Autis

Sedari karam nya senja, diiringi kehadiran bulan di sela-sela hamburan bintang, dia bisa tahan ngopi semalaman. Pagi nya, dia berkelana di tengah lapangan dengan sebungkus roti sebagai bekal sarapan. Siang nya, dia menyusuri angan di pinggir jalan untuk mencari makanan. Lalu sore nya, dia akan membuka buku harian sambil melihat matahari terbenam. Keesokan hari nya, jangan di tebak, boleh jadi dia tidur sepanjang hari sampai malam, esok hari nya lagi mengurung diri seharian membaca novel di indekos-an, lalu kemudian dia berjalan-jalan menghabiskan uang dengan gelak tawa bersama kawan-kawan.

Dia tidak selalu tertarik dengan teori, sebab dia jarang memahami. Tidak pernah benar-benar kagum dengan orang ber-intlektual tinggi, sebab idola nya adalah pendaki dan pegiat kopi. Sang penikmat sunyi, seperti orang yang hilang kewarasan dia akan berpuisi, sejenak menggunakan bahasa-bahasa tinggi, kemudian di sulap menjadi bahasa rendah, serendah-rendahnya tai. Seperti orang kesurupan dia akan melukis sadis penuh ambisi, dengan niat mantap di atas kanvas dia menjelmakan wajah berseri, sedetik kemudian dia menyemburkan seantero cat nya hingga menciptakan lukisan di luar akal budi. Selayaknya anak ingusan dia akan menari dan menyanyi, berteriak berlarian kesana-kemari.

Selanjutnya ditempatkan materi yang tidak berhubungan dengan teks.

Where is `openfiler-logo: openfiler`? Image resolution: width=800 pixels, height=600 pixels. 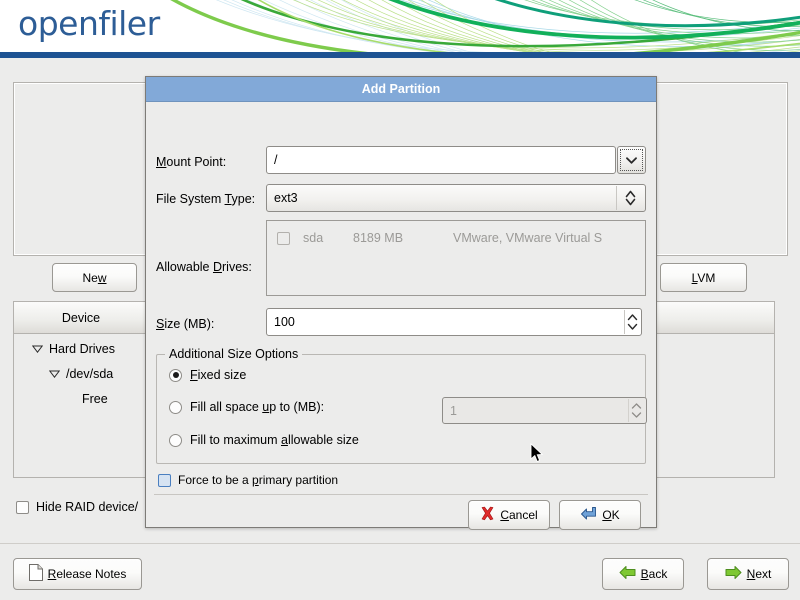 openfiler-logo: openfiler is located at coordinates (89, 24).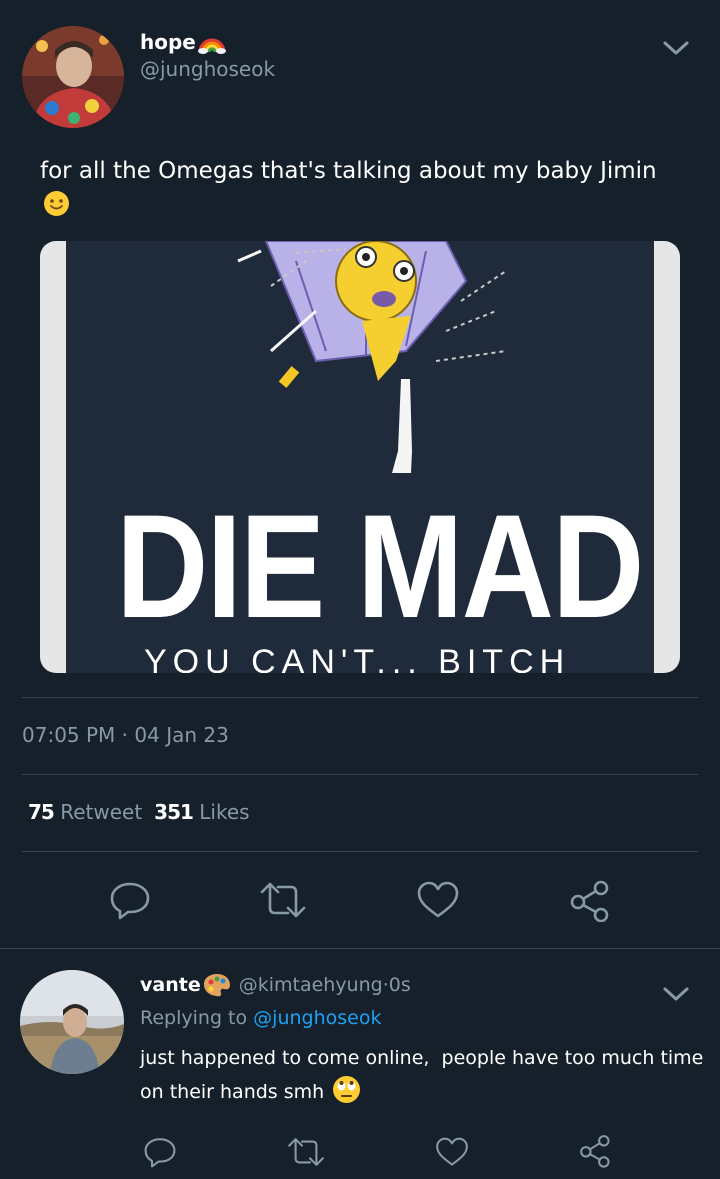  What do you see at coordinates (208, 69) in the screenshot?
I see `author-handle: @junghoseok` at bounding box center [208, 69].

Tak pernah memenghiraukan celoteh orang-orang di sekeliling nya. Sebagian orang memaki dengan terang-terangan, namun dia selalu berlagak tak bertelinga. Mungkin dia mengira hidup hanya sendiri saja, egoisnya melampaui tingkat dewa. Seolah-olah menjadi spesies paling merdeka di dunia, angan nya membubung tinggi di angkasa. Sesekali menjelma semacam orang tua, beberapa menit kemudian berubah menjadi manusia paling galau se-jagat raya, lalu beberapa saat dia akan menjadi pujangga, sebelum kemudian kembali menjadi manusia gila.

Dia seringkali menyingkirkan pikiran yang kerap-kali membabi buta. Mengenyahkan beberapa aturan dan kekangan dengan segala cara. Kebebasan seakan-akan menjadi satu-satunya alasan untuk berbahagia, sebab dengan jiwa seni dia akan menjadi sedikit lebih sempurna. Benteng nya kokoh serupa dengan tembok raksasa di Cina. Dia memang begitu keras kepala, tapi aku yakin dia masih punya hati lengkap dengan nurani nya. Yang aku tahu hanya satu, tiap kali intuisi menyapa, dia selalu melibatkan cinta.